Evaluation of a limit at infinity

Question

Evaluate $$\lim_{x \to +\infty} [\sqrt{x}-\ln(x^2+1)]$$

I tried to multiply both numerator and denominator by conjugate and tried applying L'hopital but the calculations become way too complex. Is there any clever way of doing it?

Answer 1

Intuitively, $\ln\left(x^2+1\right)$ goes to infinity like $\sqrt x$ as $x$ goes to infinity, but in a much slower way. You can show that $\lim_{x\to\infty}\ln\left(x^2+1\right)/\sqrt x=0$ for example using that for $x\geqslant 1$, $$ 0\leqslant \ln\left(x^2+1\right)\leqslant \ln\left(2x^2\right)=\ln 2+2\ln x $$ and that $\lim_{x\to\infty}\ln x/\sqrt x=0$.
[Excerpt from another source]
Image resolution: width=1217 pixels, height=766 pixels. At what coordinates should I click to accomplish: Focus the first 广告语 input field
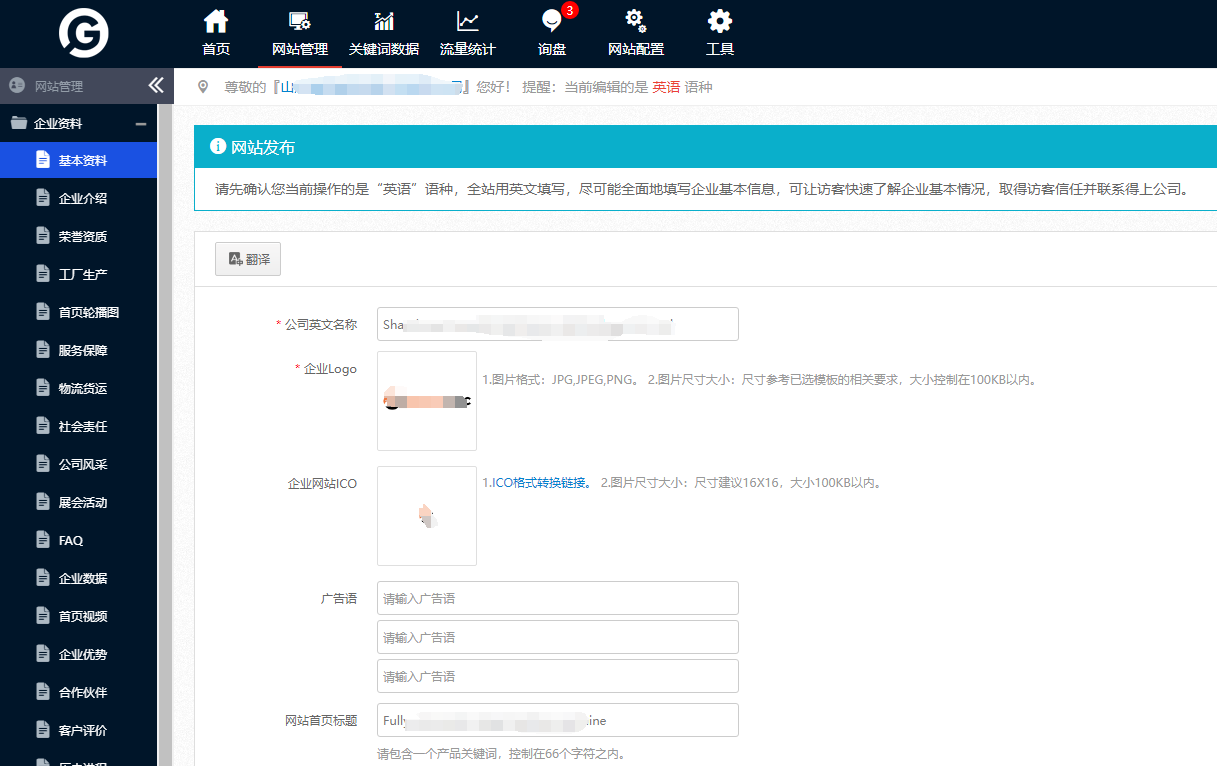[x=557, y=598]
Then conclude via $$ \sqrt x-\ln\left(x^2+1\right)=\sqrt{x}\left(1-\frac{\ln\left(x^2+1\right)}{\sqrt x}\right). $$

Answer 2

We have $$\lim_{x \to \infty} (\sqrt{x} - \log(x^2 + 1)) = \lim_{x \to \infty} \log(x^2 + 1)(\frac{\sqrt x}{\log(x^2 + 1)} - 1) \geq \\ \lim_{x \to \infty} \log(x^2 + 1)(\frac{\sqrt x}{3\log x} - 1) = \infty$$ since $\lim_{x \to \infty} \frac{x^r}{\log x} = \infty$ for $r > 0.$ I hope this helps. :)

Answer 3

The proof can be based only on the inequality $u\ge \log u.$ Indeed for $k>0$ we have $$\log (u^k)=k\log u\le ku$$

Next for $x\ge 1,$ $u=\sqrt[4]{x}$ and $k=8$ we obtain $$\sqrt{x}-\log(x^2+1)=u^2-\log (u^8+1) \\ \ge u^2-\log(2u^8)=u^2-\log( u^8)-\log 2\\ \ge u^2-8u-\log 2=u(u-8)-\log 2$$ Thus the limit is equal $\infty.$

Answer 4

Consider the exponential of our expression... $$ \exp[\sqrt{x}-\ln(x^2+1)] = \frac{e^\sqrt{x}}{x^2+1} $$ Then try substitution $\sqrt{x} = u$, $$ \lim_{u\to+\infty}\frac{e^u}{u^4+1} $$ Apply l'Hopital many times, as long as it has indeterminate form $\infty/\infty$... $$ \lim_{u\to+\infty}\frac{e^u}{4u^3} \\ \lim_{u\to+\infty}\frac{e^u}{12u^2} \\ \lim_{u\to+\infty}\frac{e^u}{24u} \\ \lim_{u\to+\infty}\frac{e^u}{24} = +\infty $$ Therefore $$ \lim_{x\to+\infty}\frac{e^\sqrt{x}}{x^2+1} = +\infty $$ and, finally, take the logarithm $$ \lim_{x\to+\infty} [\sqrt{x}-\ln(x^2+1)]= +\infty $$

Answer 5

We have that $\log(x^2+1)\sim\log(x^2)=2\log x$ and because $\lim_{x\rightarrow\infty}\frac{\log x}{x^n}$ is zero ($n>0$) the limit is just $\infty$.

Answer 6

Actually you can find a littl econclusion here,
In this kind of situation, you can neglect the influence from ln(f(x)), when we only consider the situation that f(x)=$x^k$
Here is a general view:
Suppose we are seeking for the value of $$\lim\limits_{ x\rightarrow\infty}[g(x)+\ln(f(x))]$$ Even suppose the power of $f(x)$ is astronaumically higher then $g(x)$.
You can always use the property of the logarism function to take the power out and change it into the coefficient infront of the ln, so we can actually deduce the power of logarism function to a very tiny amount.
Then in this question we will find that the limit value is only about the limit value of $\lim_{x\rightarrow \infty}\sqrt{x}$ which is always $\infty$